- [Source excerpt]
>> begin

Steve Mueller: And, David, one of the reasons we're drilling in Wyoming, there is a pipeline down there that we think we can get into. And Bill mentioned Tioga. The Penn-Virginia line goes right through our acreage in Tioga, and we already have some capacity on that line, and we're looking at how to get some more capacity and some more firm takeaway out of there.
So those, Susquehanna and Tioga and Wyoming at least have some basic infrastructure. When we start talking about the other acreage, like in Sullivan County, you're going to have to build some pipeline takeaway there. So our first wells in those areas will be more trying to figure out what's there, so we could justify pipelines.
David Heikkinen: Okay. Thanks, guys.
Operator: Our next question comes from Biju Perincheril with Jefferies. Please proceed with your question.
Biju Perincheril: Couple of questions. It looks like the Blaine-Hoyd well, the declines are maybe not as severe as you had initially feared. Does that change how you're thinking about the well design in terms of lateral length and sort of the frac density?
Bill Way: It instructs us, I think is probably the best way to say that. We wanted to try to test sort of some end members of frac density, a combination of that, flow methodology, and frac design. That has given us one of those. We'll continue to look for opportunities. In fact, I think we have another one planned for another, what I'll call high-rate test or high density, high flow rate, number of those methodologies, and we'll continue to put that into our thinking.
Right now, as I said before, I think we're happy with the sort of 240 stage spacing, although we're not final, that certainly instructs us. Lateral lengths are governed by a couple of things. One, just economics and opportunities to extend them. And, certainly, we are doing that. The other piece of that unit is geography. And you'll see us drill different lateral lengths in some areas, just depending on unit size.

>> end

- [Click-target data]
>> begin

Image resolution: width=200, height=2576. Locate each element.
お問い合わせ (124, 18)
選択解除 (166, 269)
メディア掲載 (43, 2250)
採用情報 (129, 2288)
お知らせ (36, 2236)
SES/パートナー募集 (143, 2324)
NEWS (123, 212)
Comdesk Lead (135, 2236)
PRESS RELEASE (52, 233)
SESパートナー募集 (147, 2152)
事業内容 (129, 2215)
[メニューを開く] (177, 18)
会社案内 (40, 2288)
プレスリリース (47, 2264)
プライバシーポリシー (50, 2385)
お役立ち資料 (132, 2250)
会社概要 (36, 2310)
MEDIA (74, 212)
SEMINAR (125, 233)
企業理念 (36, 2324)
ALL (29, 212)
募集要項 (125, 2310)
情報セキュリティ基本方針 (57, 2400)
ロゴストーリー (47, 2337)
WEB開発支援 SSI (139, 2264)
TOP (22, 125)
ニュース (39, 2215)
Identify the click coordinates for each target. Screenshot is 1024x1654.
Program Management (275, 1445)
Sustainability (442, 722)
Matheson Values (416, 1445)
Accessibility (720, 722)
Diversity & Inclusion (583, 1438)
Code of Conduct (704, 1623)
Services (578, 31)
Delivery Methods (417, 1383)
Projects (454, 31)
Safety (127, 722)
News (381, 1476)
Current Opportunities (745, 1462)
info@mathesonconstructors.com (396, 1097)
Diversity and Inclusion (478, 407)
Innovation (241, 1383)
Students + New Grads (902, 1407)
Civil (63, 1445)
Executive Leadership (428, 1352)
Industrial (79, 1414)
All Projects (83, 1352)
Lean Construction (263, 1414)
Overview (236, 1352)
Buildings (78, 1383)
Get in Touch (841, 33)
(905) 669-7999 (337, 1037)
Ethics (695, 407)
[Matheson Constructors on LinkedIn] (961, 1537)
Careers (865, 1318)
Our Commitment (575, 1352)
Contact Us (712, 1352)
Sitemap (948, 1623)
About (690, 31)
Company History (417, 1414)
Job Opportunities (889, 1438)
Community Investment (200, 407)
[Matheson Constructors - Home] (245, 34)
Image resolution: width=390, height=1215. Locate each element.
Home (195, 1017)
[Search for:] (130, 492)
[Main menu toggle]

>> end

- [Requirement 1]
Translate this sentence from the source excerpt into Spanish: "Lateral lengths are governed by a couple of things."
- [Requirement 2]
Please quote the records from the line with "Students + New Grads (902, 1407)" up to and including the final line of the records.

- [Answer 1]
Las longitudes laterales se rigen por un par de factores.

- [Answer 2]
Students + New Grads (902, 1407)
Civil (63, 1445)
Executive Leadership (428, 1352)
Industrial (79, 1414)
All Projects (83, 1352)
Lean Construction (263, 1414)
Overview (236, 1352)
Buildings (78, 1383)
Get in Touch (841, 33)
(905) 669-7999 (337, 1037)
Ethics (695, 407)
[Matheson Constructors on LinkedIn] (961, 1537)
Careers (865, 1318)
Our Commitment (575, 1352)
Contact Us (712, 1352)
Sitemap (948, 1623)
About (690, 31)
Company History (417, 1414)
Job Opportunities (889, 1438)
Community Investment (200, 407)
[Matheson Constructors - Home] (245, 34)
Image resolution: width=390, height=1215. Locate each element.
Home (195, 1017)
[Search for:] (130, 492)
[Main menu toggle]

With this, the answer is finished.